Material provided
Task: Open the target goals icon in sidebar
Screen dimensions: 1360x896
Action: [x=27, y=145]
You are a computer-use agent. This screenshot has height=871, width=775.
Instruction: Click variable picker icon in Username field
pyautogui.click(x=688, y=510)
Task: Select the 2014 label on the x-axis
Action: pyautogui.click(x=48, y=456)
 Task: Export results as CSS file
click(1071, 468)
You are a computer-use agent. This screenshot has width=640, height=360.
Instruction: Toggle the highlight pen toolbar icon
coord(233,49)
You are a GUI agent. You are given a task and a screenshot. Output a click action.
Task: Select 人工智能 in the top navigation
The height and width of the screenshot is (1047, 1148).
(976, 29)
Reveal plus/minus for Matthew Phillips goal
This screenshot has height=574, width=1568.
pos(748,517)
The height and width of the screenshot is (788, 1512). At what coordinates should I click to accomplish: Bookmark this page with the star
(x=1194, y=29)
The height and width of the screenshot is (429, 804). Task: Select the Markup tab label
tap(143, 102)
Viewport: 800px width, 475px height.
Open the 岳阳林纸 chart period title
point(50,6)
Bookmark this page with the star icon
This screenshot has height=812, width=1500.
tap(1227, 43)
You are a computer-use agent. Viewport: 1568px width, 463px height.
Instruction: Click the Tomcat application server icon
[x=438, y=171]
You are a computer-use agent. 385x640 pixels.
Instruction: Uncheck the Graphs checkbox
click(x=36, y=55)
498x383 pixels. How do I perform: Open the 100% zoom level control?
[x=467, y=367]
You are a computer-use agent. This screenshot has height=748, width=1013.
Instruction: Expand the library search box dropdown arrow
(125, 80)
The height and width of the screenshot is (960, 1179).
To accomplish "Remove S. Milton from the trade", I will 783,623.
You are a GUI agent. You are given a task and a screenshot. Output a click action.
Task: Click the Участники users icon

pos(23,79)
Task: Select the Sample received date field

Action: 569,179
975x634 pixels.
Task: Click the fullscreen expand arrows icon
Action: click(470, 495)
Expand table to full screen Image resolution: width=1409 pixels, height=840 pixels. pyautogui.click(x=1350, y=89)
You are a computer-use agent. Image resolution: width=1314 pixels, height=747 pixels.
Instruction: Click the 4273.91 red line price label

Problem to solve
The answer must be a single number: the count of lines above that contain "computer".

Solution to the exercise
6